Four years ago, when New York University expressed its initial approval for creating a South Village Historic District, there was an understandable incredulity among local community leaders and preservationists. N.Y.U. endorse designating a new historic district? The same university that, just a few years before, had built a massive new law school building in the South Village on the site of the former Poe House on W. Third St.? (A facsimile of the Poe House’s facade was reconstructed in the new project, but for all intents and purposes, the historic building had been razed.)

Yet, at a meeting at Our Lady of Pompei Church four years ago between community members and Michael Haberman, then-N.Y.U. director of government and community affairs, specific boundaries for a South Village Historic District had been proposed. And, surprisingly, N.Y.U. had accepted them.

Still, N.Y.U.’s fully supporting a new landmarked district somehow seemed too good to be true. Now, it appears, N.Y.U.’s pledge may have been just that.

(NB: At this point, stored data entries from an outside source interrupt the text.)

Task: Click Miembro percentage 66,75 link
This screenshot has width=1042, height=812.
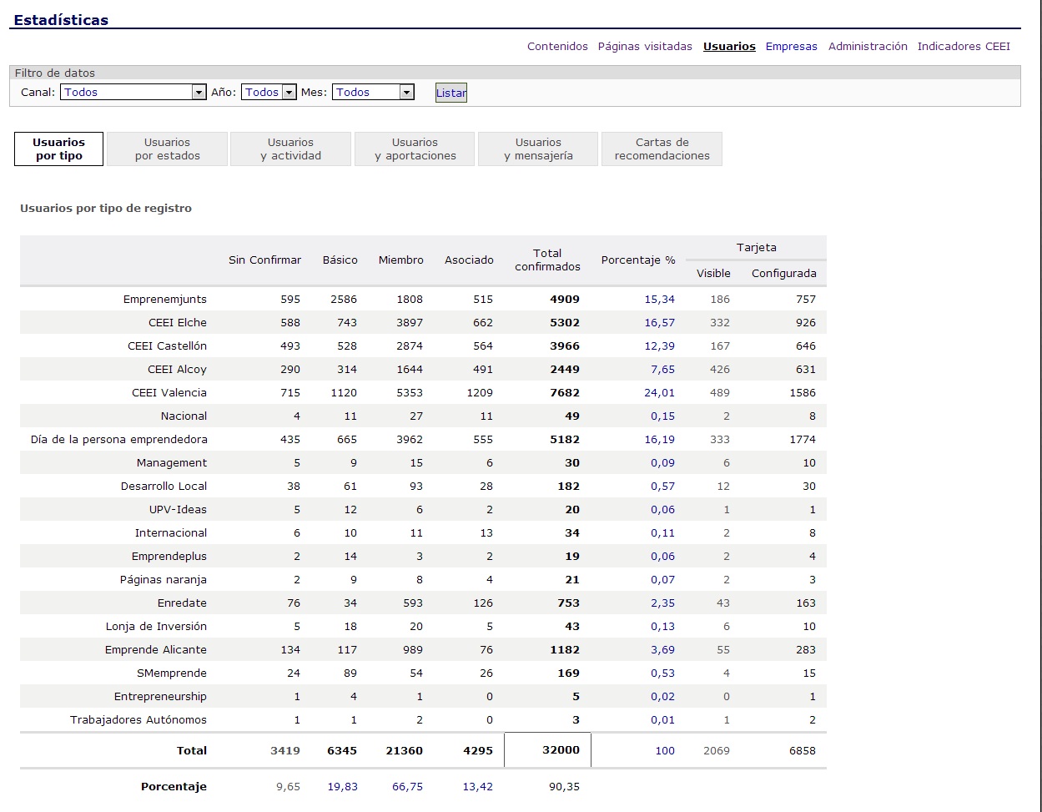Action: [407, 787]
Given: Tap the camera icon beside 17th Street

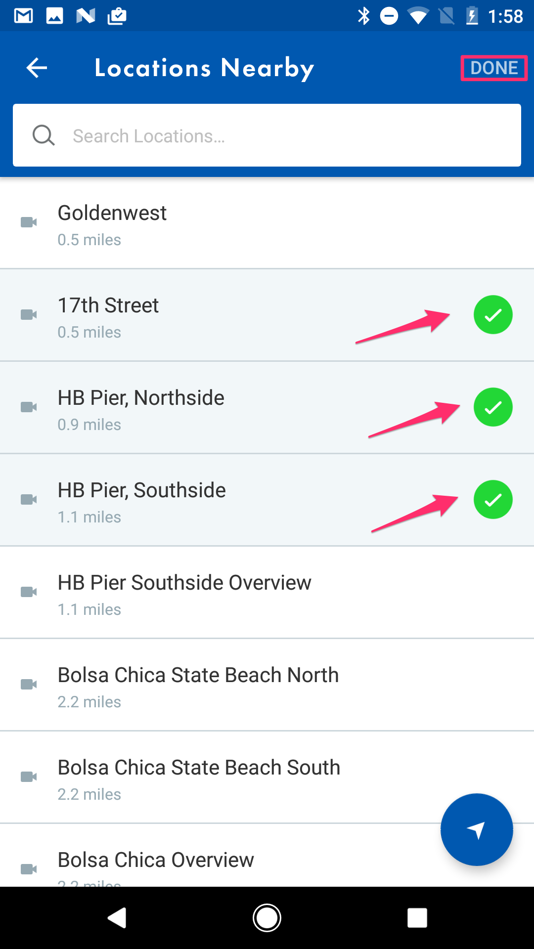Looking at the screenshot, I should click(29, 315).
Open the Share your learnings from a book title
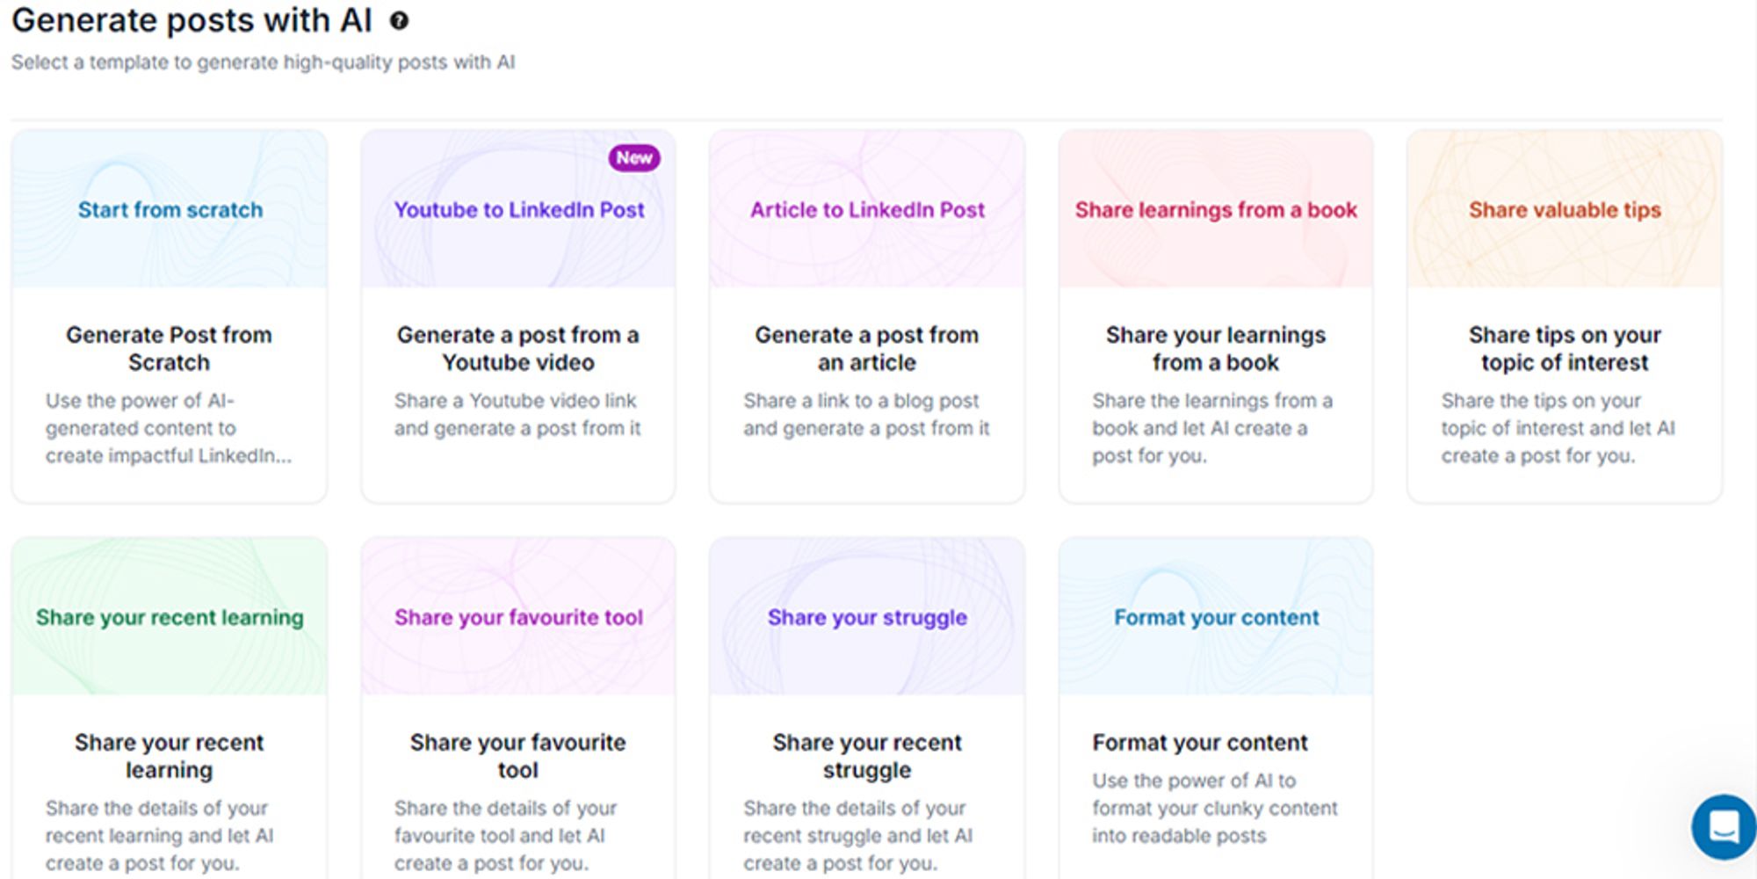Image resolution: width=1757 pixels, height=879 pixels. coord(1216,349)
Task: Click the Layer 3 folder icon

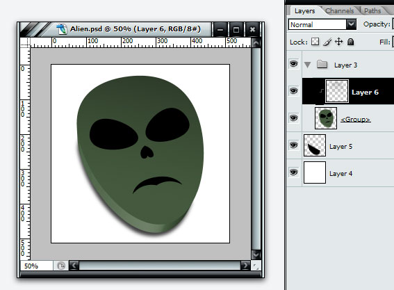Action: click(322, 65)
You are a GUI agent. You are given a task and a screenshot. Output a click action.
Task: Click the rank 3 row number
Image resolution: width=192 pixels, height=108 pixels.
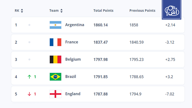(16, 59)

N.Y.U. recently hired a new planning team. These planners reviewed the South Village Historic District proposal and have decided it’s too large and that certain areas should be removed from it.

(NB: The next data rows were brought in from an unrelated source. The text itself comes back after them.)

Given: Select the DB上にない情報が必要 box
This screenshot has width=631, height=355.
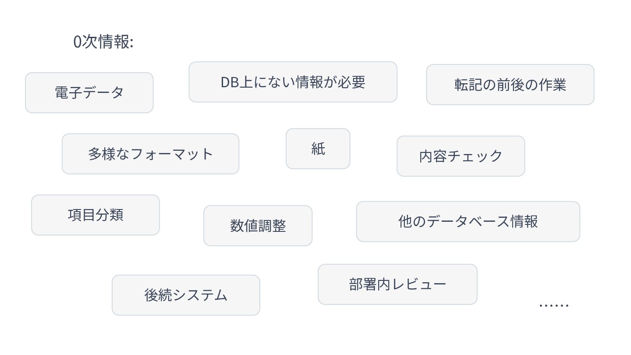Looking at the screenshot, I should coord(293,82).
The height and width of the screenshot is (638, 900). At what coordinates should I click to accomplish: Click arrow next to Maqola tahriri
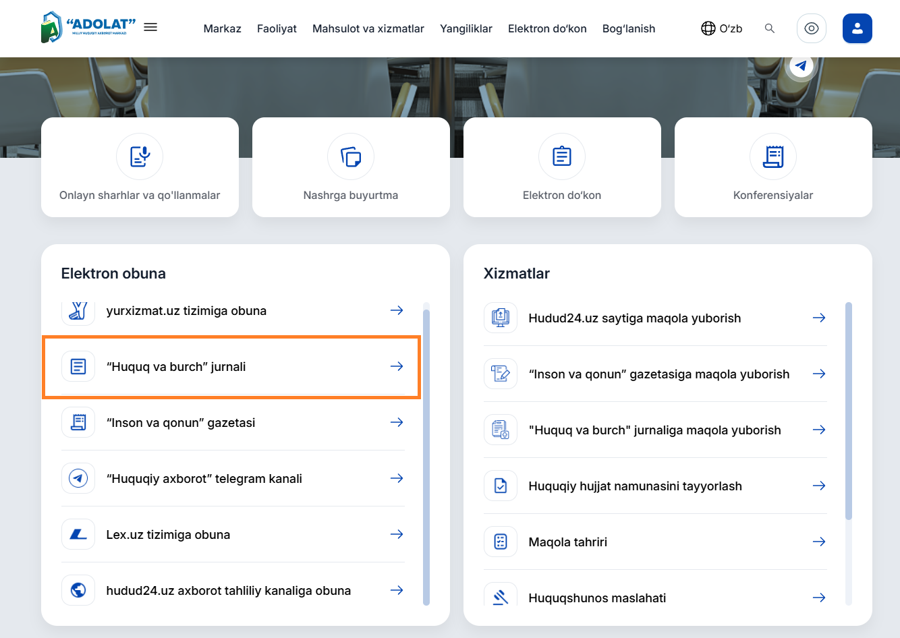click(x=818, y=542)
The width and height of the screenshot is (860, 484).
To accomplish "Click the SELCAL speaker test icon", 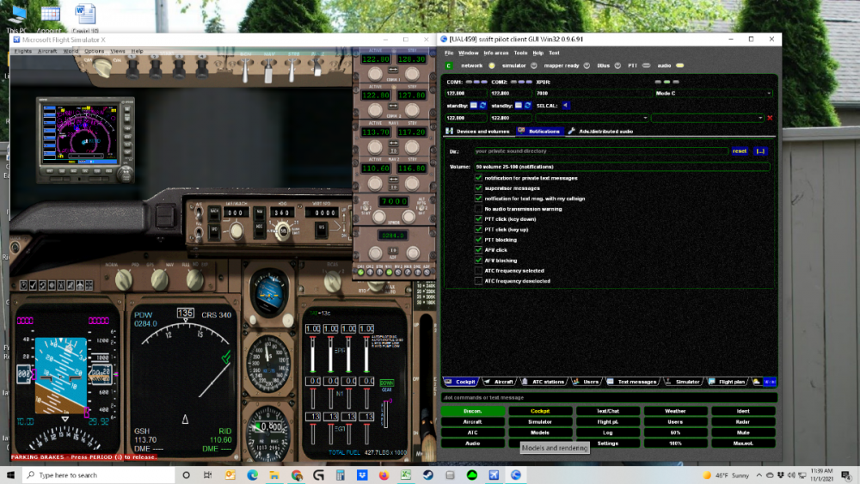I will 566,105.
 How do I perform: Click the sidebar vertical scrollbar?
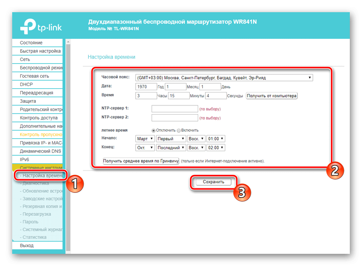pos(68,145)
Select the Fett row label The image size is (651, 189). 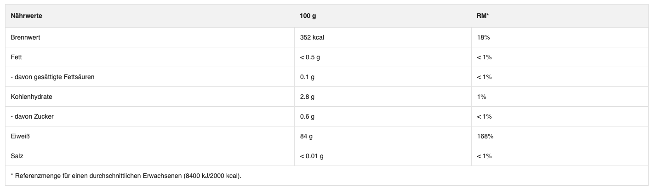tap(17, 57)
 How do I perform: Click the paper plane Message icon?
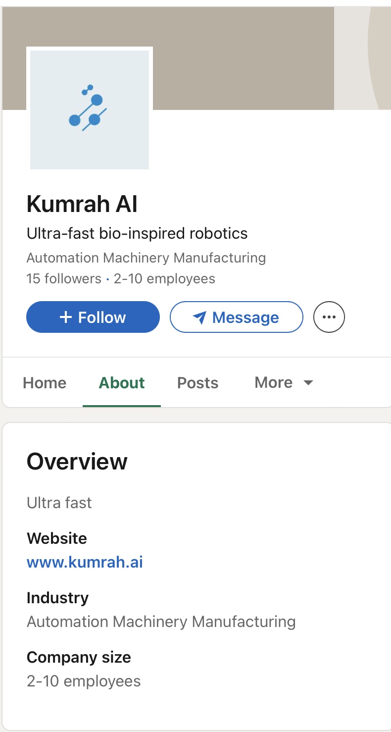pos(199,317)
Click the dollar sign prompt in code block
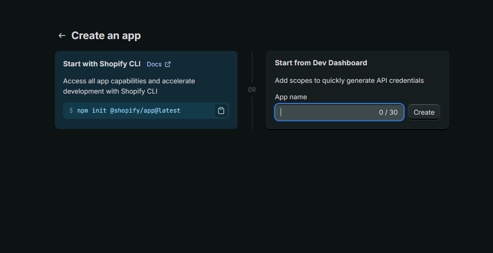Image resolution: width=493 pixels, height=253 pixels. click(x=71, y=111)
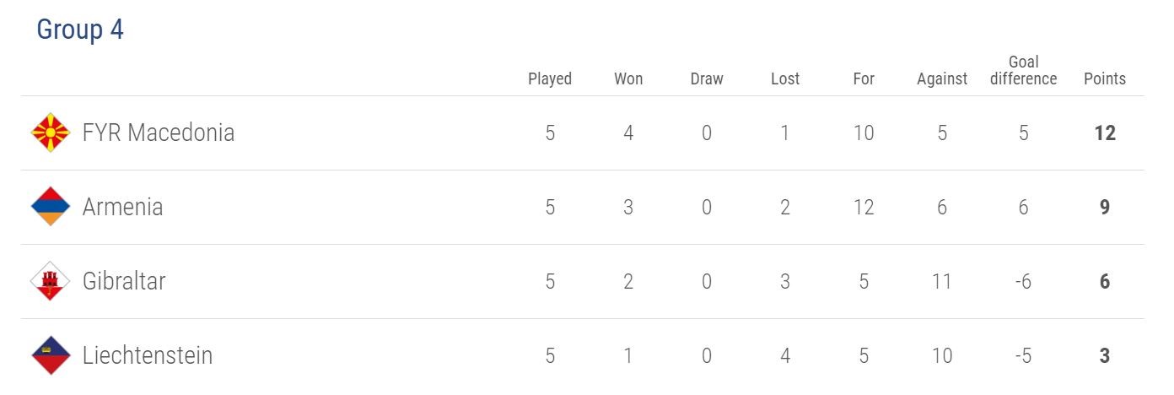Open the Gibraltar team name
This screenshot has height=395, width=1174.
124,281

In a March 9 letter, Alicia Hurley, N.Y.U. associate vice president for government and community affairs, informed Andrew Berman, director of the Greenwich Village Society for Historic Preservation, of the university’s revised position. Hurley’s letter cc’ed Robert Tierney, chairperson of the city’s Landmarks Preservation Commission.

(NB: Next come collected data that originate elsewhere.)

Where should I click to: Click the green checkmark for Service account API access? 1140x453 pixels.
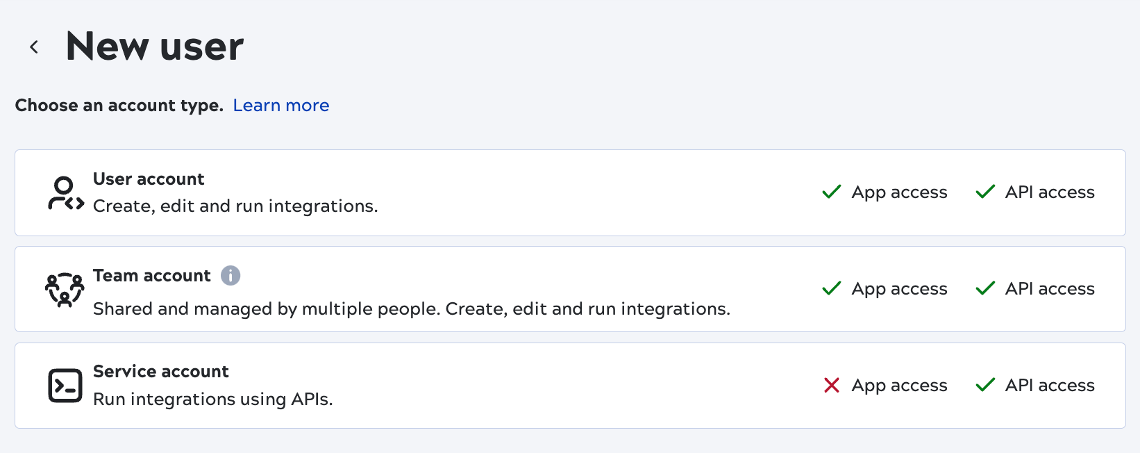985,385
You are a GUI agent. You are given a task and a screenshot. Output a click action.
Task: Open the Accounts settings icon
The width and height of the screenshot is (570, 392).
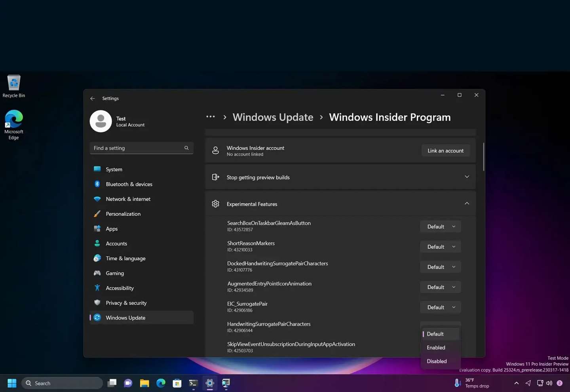(x=97, y=244)
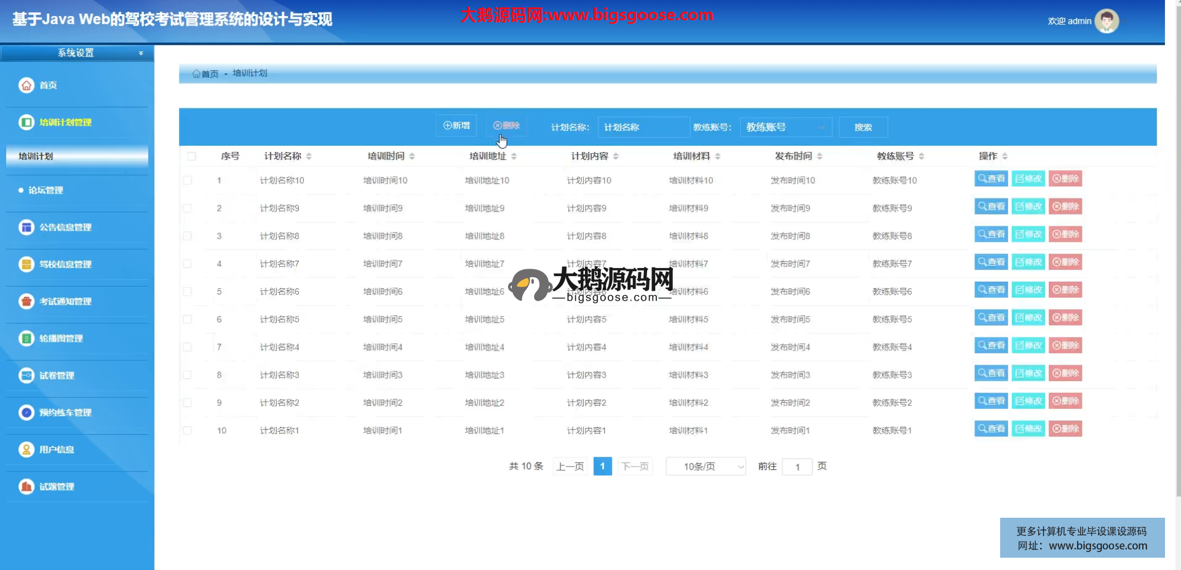Expand the 10 items per page dropdown

tap(706, 467)
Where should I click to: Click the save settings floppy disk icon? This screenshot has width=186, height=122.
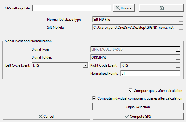162,8

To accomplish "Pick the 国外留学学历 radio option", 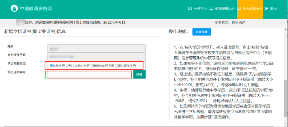I will 116,66.
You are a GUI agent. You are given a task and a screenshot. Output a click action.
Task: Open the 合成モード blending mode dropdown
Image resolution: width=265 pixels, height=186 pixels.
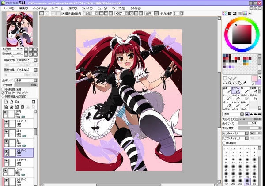coord(26,80)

In her letter, Hurley states, “N.Y.U. supports the study of this general area to investigate a possible historic district…. However, the [designation report] does not necessarily demonstrate that the entire area weaves together as a single cohesive historic district. The proposed historic district abuts three existing districts and subsumes one existing district (Sullivan Street Historic District) [sic] Given the four other historic districts in this area, it seems worth considering whether it is more appropriate to seek expansions of existing districts that share characteristics with the proposed area and create a smaller South Village Historic District that embodies the working-class and immigrant neighborhood outlined in the report. Additionally, the relatively large area, 40 blocks, covered by the proposal may include certain areas, such as portions of Sixth and Seventh Aves., which would not necessarily merit incorporation within a historic district.”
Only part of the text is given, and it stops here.